Opinión

Formas, gestos y poses

Hay una norma no escrita en Derecho: la forma es tanto o más importante que el fondo. Esta máxima conduce a veces a ganar pleitos que de entrada pueden parecer perdidos. Pasa con relativa frecuencia en los litigios contra la administración pública, cuando ésta omite algún trámite esencial en el procedimiento sancionador, que conduce al juez a estimar la pretensión del particular, pese a que, en el fondo, era merecedor de la sanción administrativa. O en el ámbito penal cuando la prueba irrefutable, la que ha de servir para dictar sentencia condenatoria, se ha obtenido de modo irregular o se ha vulnerado un derecho fundamental. Entonces ha de absolverse al reo, pese a que nadie puede dudar de que, efectivamente, haya cometido el delito del que se le acusaba. Así se ganan o pierden pleitos por despistes formales que conducen a conclusiones distintas de las que el fondo podía hacer suponer. De ahí que el Derecho sea fondo y forma casi a partes iguales. O sin casi.

Algo parecido pasa en la vida cotidiana; la forma en la que uno expresa sus razones, sus puntos de vista sobre determinados asuntos será, bien bagaje adecuado, bien lastre insalvable para convencer a otros de la verdad de su postura. Hay personas que se conducen como auténticos borregos, o que se sienten cómodos en el lenguaje procaz y barriobajero. Son los reyes del malevaje. Estos se enorgullecen de la forma rastrera, fangosa. Dicen que hay que ser naturales, nada de encorsetamientos cursis. Pero confunden la espontaneidad con la falta de modales y del respeto al prójimo; la bravura con lo chulesco, la gracia connatural con la chabacanería macarra. Estos se pierden a la primera frase, a los primeros sapos que escupen por su boca o por su pluma. Y solo la jauría que le rodea y le pide más leña al mono lo sostiene artificiosamente en lo más alto. Algunos de ellos se vanaglorian de ser algo así como los bufones de lo público. A lo mejor a ustedes en este instante les viene a la cabeza más de uno. Y seguro que no se equivocan.

Y luego están las formas en la política: el buen orador tendrá un buen trecho ganado con el verbo fácil y la palabra certera; en cambio al patán del lenguaje se le hará más difícil comunicar bien su mensaje.

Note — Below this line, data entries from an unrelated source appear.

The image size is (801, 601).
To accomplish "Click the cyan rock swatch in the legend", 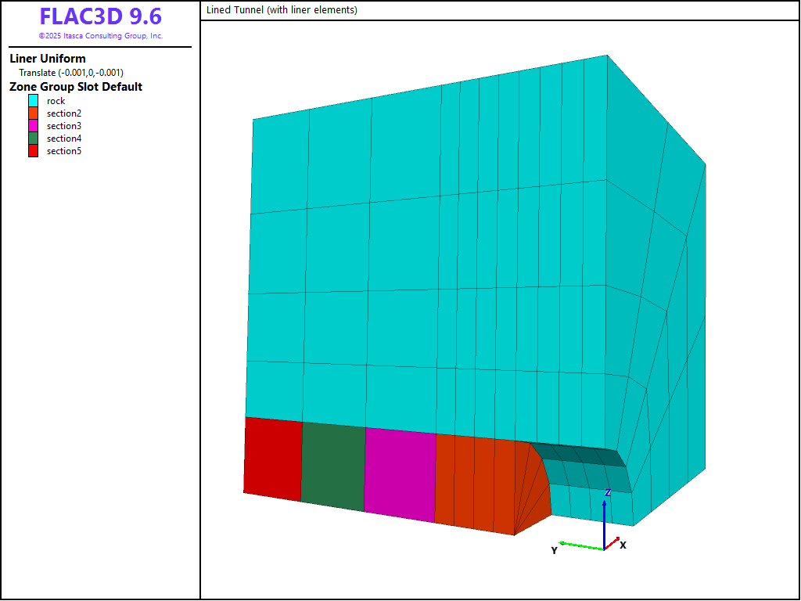I will [x=33, y=101].
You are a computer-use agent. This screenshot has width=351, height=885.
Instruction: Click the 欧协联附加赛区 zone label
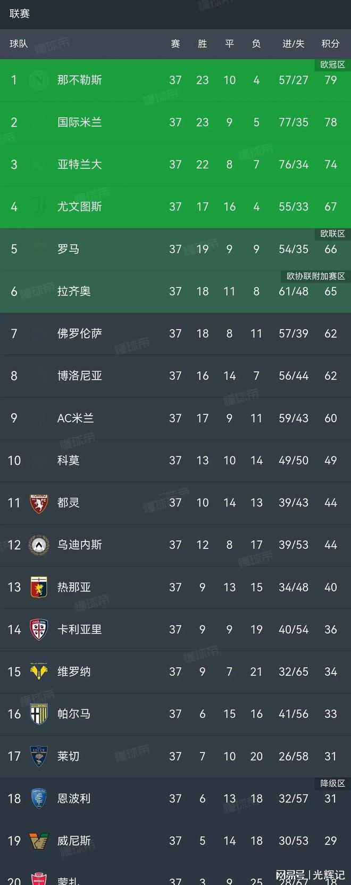[x=316, y=276]
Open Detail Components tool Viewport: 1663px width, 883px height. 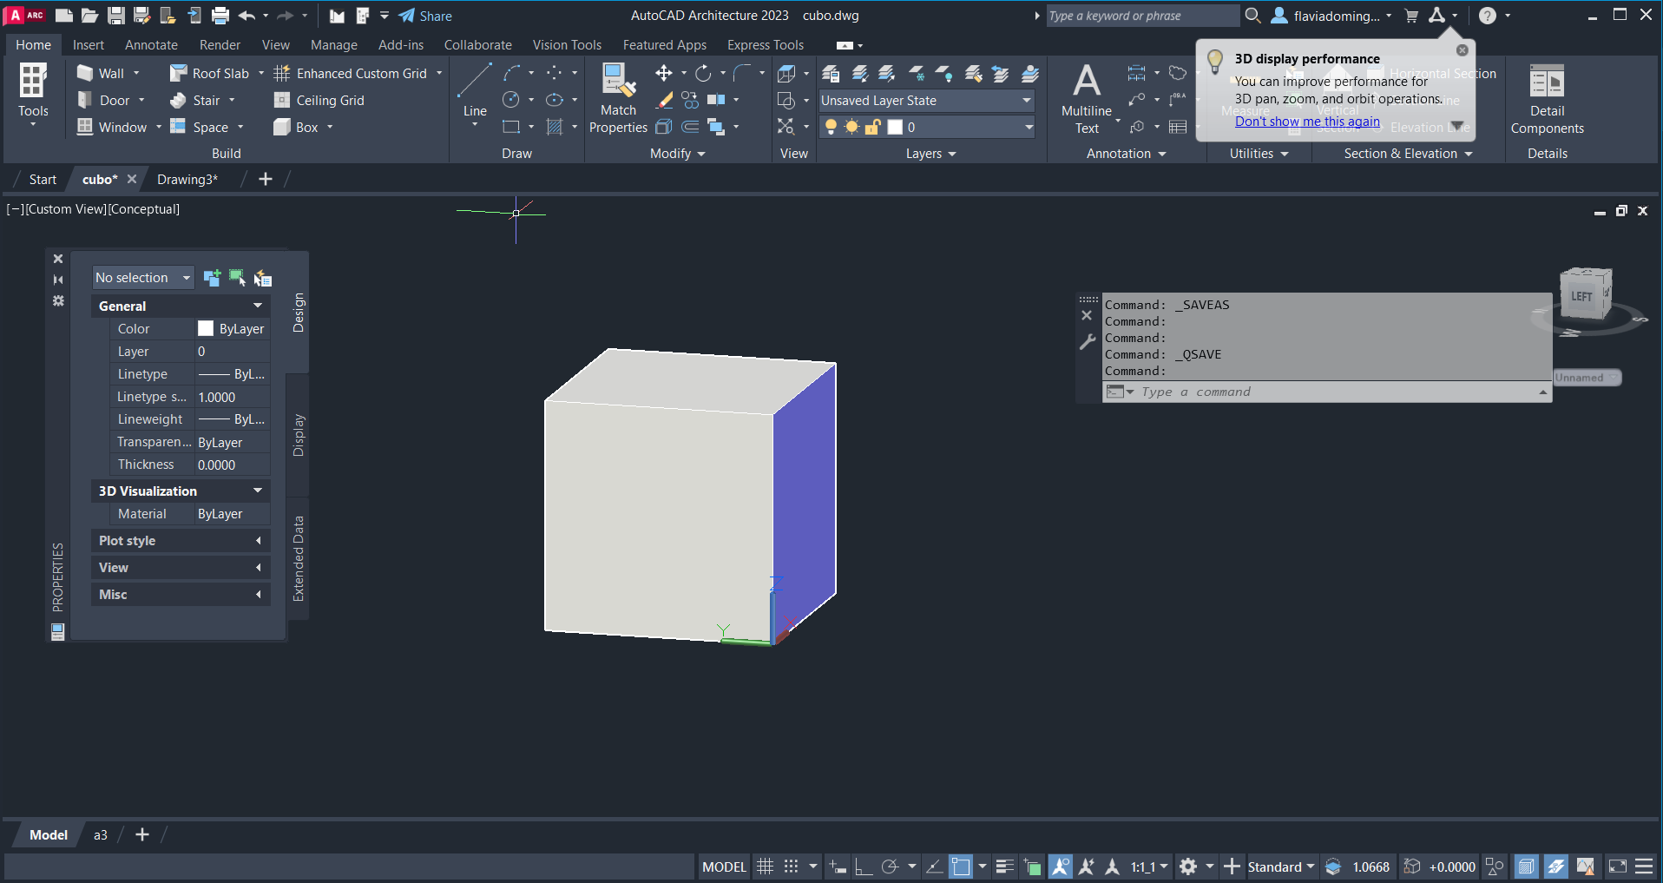(x=1547, y=82)
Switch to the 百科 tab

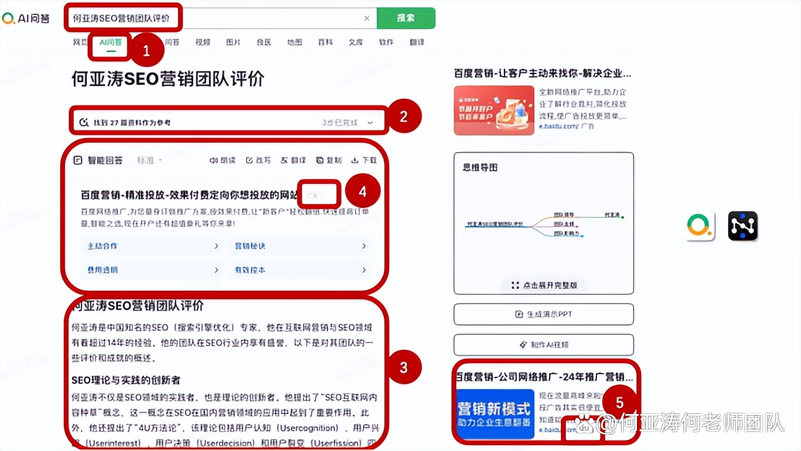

Claro que obras son amores, pero cuando es necesario el poder de convicción para persuadir al respetable, el que domina las formas sale con ventaja en la carrera. Es cierto también que a veces se cae en la tentación de unir al poder de la oratoria el gesto preciso para la galería; esa instantánea cogida al vuelo por el flash, tantas veces ensayada ante el espejo, y tantas veces preparada con los más íntimos asesores. Se busca el efectismo, la sorpresa en el adversario, dejarlo sin poder de reacción. Seguramente se logre la primera plana del periódico y la instantánea más impactante. Y dirán de él que, además de comunicador, controla como nadie la escena.

Lo que se dice un líder, vamos. Y entonces se crece tanto y tanto al ver que está alcanzando el efecto deseado, al ver que acapara la atención de focos y miradas, que va un paso más allá: de la palabra precisa y el gesto sorpresivo pasa rápidamente a la pose teatral. Casi se ha ganado el favor de todos, así que no importa perder algo de esencia y veracidad. Ahora lo que toca es soltar la frase hiriente y provocadora, que indigne y soliviante a unos y enardezca a los de acá; ahora toca representar el último acto, el más impostado. Ese ceño fruncido mientras se arenga a las milicias en las barricadas es más efectista que la frase ya casi olvidada. Ahora toca escandalizar como lo hace ese beso deslenguado delante de un grupo de beatas. El líder está tan borracho de gloria que no sabe parar. La frescura deja paso a la teatralidad. Pero la partida ya está ganada. Al menos eso creen los suyos. Borrachos también de tanta gloria.